Tahun 2000 tradisi bari’an berkembang lagi, kali ini untuk acara hari besar
Islam lainnya, misalnya saja kelahiran Nabi Muhammad SAW, menjelang bulan
puasa, Idul Adha, dll. Masyarakat lebih mengembangkan tradisi bari’an ini
dengan do’a pada Allah SWT, dimana do’a atau ucapan syukur yang diadakan
bersama ini tidak hanya dilakukan pada waktu Idul Fitri tiba tetapi juga pada hari-
hari besar Islam lainnya.

Selanjutnya bari’an juga diadakan untuk memperingati Hari Ulang Tahun


Republik Indonesia, tradisi ini mulai dilakukan tahun 2004. Dimana pada waktu
itu banyak sekali terjadi bencana, konflik pada negri ini. Melihat kenyataan ini
masyarakat prihatin terhadap bangsa ini sehingga disiasati dengan bari’an ini.
Mereka berdo’a untuk bangsa ini agar tidak terjadi bencana alam yang
berkelanjutan, konflik,aman, tentram, agar semuanya makmur.
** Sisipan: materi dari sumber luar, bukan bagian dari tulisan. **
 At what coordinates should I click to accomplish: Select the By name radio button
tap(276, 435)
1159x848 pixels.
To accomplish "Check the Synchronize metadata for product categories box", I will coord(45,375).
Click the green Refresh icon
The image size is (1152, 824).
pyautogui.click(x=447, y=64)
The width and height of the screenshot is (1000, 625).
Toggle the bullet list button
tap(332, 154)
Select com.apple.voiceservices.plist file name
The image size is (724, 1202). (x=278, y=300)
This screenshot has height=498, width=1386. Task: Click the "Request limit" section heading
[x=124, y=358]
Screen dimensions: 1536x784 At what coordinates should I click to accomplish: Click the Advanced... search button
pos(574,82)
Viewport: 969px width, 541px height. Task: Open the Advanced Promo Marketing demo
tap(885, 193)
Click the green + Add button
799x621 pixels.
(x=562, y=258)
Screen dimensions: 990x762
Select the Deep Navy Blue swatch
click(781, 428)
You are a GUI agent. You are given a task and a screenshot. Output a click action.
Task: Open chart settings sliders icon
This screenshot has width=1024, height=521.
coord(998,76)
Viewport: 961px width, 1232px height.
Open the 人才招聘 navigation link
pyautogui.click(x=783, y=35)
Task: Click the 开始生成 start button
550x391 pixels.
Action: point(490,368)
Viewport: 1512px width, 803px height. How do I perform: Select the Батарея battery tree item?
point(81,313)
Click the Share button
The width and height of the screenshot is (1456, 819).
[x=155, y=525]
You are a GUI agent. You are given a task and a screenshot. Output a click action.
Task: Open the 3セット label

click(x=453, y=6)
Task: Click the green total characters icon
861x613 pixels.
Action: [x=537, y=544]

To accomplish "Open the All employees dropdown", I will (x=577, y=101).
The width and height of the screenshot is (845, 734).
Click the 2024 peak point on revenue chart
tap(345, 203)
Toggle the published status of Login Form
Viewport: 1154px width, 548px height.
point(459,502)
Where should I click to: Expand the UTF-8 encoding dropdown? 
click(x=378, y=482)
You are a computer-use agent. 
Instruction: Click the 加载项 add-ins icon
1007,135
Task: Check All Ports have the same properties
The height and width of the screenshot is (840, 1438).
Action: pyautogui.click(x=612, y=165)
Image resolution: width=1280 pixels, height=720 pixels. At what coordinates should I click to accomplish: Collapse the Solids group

Pada tahun 2007 sampai sekarang bari’an dilaksanakan terus pada cara-acara
tersebut diatas. Tata cara bari’an sendiri tidak mengalami perubahan yang cukup
berarti, hanya saja pada saat ini kue-kue ataupun lauk pauk yang ada di dalamnya
yang dahulu di buat oleh tangan sendiri sekarang di ganti yang lebih efisien,
misalnya saja mie instan, atupun snack-snack yang ada di pasaran. Ini menandai
adanya akulturasi oleh teknologi, masyarakat lebih suka yang efisien tanpa
mengeluarkan biaya yang banya. Tetapi apapun itu tradisi ini tetap berlangsung
dan harus, agar masyarakat lebih akrab satu dengan yang lain selain tujuan intinya
yaitu do’a dan ucapan syukur pada Allah SWT.